His Stature reached the Sky, and on his Crest
Sat horror plum'd;--
I must here take [notice, [6]] that Milton is every where full of Hints
and sometimes literal Translations, taken from the greatest of the Greek
and Latin Poets. But this I may reserve for a Discourse by it self,
because I would not break the Thread of these Speculations, that are
designed for English Readers, with such Reflections as would be of no
use but to the Learned.
I must however observe in this Place, that the breaking off the Combat
between Gabriel and Satan, by the hanging out of the Golden Scales in
Heaven, is a Refinement upon Homers Thought, who tells us, that before
the Battle between Hector and Achilles, Jupiter weighed the Event of it
in a pair of Scales.
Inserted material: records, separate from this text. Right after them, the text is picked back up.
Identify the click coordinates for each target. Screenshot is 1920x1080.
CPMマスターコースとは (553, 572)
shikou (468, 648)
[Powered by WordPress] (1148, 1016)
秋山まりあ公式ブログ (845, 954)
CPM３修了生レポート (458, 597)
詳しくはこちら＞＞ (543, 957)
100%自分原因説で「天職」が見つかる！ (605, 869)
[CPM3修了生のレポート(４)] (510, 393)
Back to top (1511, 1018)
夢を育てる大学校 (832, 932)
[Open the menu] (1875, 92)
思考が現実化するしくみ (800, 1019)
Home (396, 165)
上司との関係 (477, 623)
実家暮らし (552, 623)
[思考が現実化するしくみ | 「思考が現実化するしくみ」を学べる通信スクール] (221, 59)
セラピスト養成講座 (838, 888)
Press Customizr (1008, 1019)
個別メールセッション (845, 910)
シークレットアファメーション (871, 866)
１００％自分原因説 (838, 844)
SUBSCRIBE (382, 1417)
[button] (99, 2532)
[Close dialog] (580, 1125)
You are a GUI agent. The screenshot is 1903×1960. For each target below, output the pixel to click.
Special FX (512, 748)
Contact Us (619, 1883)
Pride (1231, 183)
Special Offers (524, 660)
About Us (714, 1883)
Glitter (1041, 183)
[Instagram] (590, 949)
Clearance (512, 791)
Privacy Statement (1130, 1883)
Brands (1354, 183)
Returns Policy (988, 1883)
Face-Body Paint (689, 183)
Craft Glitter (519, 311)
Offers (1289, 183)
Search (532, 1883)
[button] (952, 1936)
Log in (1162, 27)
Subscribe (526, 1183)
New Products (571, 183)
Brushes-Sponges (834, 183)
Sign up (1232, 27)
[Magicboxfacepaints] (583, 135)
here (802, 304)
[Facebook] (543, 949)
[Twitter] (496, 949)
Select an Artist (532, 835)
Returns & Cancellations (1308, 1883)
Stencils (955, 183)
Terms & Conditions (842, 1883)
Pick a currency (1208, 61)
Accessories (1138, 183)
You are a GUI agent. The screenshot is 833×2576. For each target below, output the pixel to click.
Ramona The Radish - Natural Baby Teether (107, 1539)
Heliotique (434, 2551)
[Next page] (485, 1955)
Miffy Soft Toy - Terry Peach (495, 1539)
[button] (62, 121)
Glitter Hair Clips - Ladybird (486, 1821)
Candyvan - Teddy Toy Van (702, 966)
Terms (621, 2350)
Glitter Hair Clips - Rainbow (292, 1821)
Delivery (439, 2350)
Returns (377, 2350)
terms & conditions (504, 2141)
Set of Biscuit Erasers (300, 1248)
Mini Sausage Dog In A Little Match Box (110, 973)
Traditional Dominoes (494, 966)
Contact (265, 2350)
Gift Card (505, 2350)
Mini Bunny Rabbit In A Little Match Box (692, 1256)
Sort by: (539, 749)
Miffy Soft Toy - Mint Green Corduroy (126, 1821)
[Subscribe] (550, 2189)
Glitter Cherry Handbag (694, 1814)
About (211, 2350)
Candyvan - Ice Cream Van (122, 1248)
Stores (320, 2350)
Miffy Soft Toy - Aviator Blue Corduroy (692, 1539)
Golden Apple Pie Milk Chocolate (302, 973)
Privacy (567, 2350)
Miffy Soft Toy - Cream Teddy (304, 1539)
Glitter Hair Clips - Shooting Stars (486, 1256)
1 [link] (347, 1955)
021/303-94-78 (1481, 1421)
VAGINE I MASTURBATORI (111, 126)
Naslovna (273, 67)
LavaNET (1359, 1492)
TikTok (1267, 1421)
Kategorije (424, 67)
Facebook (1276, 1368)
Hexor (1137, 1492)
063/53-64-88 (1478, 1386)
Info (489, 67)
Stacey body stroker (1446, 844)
The Reader may see the whole Passage in the 22nd
Iliad.
Virgil, before the last decisive Combat, describes Jupiter in the same
manner, as weighing the Fates of Turnus and AEneas. Milton, though he
fetched this beautiful Circumstance from the Iliad and AEneid, does not
only insert it as a Poetical Embellishment, like the Authors
above-mentioned; but makes an artful use of it for the proper carrying
on of his Fable, and for the breaking off the Combat between the two
Warriors, who were upon the point of engaging.